Ainsi les plus lumineuses formes des dieux grecs
sont ourlées d’une frange d’obscurité, et la vie ressuscitée
frissonne encore des ténèbres dont elle sort. Alors
même qu’ils sont les dieux de la foudre ou du soleil, de
la mer glauque ou de l’aurore, le mythe des dieux dit
encore leur lutte contre les puissances obscures. On se
fait d’eux ainsi une image teintée d’ombres qui ne peuvent
tout à fait s’évanouir. Ils restent de grandes allégories,
qui ne se résolvent pas tout à fait en idées claires. C’est
peu à peu que la pensée, dégagée, laisse son vêtement
de mythe aux mains des poètes et des statuaires. Elle
s’épure dans Pindare et dans Eschyle. Un pas de plus,
et, revêtue d’allégories encore, elle s’appellera le Bien
de Platon, la Tyché d’Épicure, l’Heimarméné de Cléanthe.
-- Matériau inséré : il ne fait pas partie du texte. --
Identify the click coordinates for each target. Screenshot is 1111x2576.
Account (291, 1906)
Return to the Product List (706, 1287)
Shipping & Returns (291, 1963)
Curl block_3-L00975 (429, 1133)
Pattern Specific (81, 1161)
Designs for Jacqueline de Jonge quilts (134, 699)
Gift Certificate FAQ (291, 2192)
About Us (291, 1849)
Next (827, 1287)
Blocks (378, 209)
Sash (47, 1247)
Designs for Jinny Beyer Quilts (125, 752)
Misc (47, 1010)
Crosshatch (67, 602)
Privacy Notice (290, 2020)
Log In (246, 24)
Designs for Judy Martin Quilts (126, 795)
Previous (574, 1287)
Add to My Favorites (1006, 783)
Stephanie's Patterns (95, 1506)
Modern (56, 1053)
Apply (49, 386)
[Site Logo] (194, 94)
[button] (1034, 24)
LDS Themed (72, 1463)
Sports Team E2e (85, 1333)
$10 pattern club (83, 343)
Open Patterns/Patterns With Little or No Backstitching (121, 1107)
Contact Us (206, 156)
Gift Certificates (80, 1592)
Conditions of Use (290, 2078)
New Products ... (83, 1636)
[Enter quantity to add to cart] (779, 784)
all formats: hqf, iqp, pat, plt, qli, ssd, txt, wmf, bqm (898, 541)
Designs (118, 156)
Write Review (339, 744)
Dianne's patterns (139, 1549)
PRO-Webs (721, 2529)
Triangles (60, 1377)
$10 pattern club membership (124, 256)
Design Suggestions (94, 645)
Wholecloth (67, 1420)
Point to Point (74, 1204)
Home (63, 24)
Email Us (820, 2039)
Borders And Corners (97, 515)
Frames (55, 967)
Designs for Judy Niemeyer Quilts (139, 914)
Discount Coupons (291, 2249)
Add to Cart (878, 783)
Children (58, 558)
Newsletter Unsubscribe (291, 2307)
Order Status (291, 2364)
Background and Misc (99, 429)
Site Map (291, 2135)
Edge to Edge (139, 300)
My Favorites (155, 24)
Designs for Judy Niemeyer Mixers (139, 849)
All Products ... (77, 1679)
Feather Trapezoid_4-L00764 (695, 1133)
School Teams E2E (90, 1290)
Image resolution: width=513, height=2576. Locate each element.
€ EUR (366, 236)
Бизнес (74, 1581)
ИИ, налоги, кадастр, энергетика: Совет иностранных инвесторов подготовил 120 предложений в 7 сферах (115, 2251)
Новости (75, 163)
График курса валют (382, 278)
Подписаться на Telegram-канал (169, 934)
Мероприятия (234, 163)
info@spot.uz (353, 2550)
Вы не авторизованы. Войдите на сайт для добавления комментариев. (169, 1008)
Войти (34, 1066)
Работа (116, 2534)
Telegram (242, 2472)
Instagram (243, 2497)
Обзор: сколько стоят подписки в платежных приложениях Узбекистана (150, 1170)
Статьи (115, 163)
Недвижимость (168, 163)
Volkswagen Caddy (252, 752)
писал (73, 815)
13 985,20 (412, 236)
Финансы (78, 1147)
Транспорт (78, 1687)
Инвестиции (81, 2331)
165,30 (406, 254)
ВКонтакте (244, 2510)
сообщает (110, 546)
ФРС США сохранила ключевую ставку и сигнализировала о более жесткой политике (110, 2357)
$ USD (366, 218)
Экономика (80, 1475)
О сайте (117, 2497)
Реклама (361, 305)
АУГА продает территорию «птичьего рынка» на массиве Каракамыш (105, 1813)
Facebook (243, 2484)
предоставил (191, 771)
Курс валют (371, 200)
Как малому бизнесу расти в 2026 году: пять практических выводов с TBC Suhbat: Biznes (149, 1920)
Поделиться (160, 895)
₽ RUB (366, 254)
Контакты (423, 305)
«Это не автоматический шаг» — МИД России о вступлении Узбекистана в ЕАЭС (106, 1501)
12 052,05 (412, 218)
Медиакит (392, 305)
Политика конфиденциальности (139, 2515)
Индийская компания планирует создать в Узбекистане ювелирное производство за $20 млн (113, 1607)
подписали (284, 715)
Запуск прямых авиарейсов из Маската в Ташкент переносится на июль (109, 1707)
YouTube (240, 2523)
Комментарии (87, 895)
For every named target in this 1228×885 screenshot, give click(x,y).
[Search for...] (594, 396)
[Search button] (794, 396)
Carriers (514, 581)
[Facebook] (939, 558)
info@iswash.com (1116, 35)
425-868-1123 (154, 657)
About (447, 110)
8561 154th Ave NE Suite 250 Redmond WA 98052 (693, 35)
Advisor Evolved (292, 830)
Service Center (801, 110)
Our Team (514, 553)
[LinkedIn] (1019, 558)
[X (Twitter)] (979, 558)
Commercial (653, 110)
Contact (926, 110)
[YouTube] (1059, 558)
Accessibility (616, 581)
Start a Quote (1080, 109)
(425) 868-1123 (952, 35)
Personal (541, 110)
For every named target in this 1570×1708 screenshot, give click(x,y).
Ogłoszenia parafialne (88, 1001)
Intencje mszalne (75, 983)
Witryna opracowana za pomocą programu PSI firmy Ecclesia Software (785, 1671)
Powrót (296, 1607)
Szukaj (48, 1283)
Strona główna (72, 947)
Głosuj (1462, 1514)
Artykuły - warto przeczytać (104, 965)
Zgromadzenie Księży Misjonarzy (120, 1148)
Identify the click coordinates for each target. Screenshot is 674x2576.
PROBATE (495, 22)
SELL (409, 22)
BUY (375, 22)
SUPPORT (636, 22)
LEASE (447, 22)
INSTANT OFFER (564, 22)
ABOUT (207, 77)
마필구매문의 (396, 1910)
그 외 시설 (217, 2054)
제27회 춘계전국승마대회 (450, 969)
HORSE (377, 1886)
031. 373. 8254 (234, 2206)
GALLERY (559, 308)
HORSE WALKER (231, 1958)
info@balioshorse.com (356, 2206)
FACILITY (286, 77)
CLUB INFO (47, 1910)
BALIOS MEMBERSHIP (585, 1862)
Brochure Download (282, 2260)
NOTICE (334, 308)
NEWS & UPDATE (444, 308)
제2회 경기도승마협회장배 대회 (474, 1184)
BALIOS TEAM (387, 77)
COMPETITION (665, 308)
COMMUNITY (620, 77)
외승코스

Or, Nietzsche n’avait-il pas vu que la sérénité grecque
s’est achevée dans la philosophie ?
C’est pourquoi l’origine de la philosophie a été son second problème. Il est né de ce qu’il restait dans la pensée des Grecs une dernière impureté, et dans leur atmosphère un dernier fantôme errant. Il y avait l’erreur sur les causes, sur la fin, sur le pourquoi et sur le comment. Il y avait les idoles de la fausse pensée après celles de la superstition religieuse. Il ne suffisait pas de poser sur le monde l’idéal d’un ordre humain et juste. Il fallait montrer comment cet ordre pouvait s’insérer dans le réel, le diriger, le justifier ; et ce réel, il fallait donc d’abord le comprendre.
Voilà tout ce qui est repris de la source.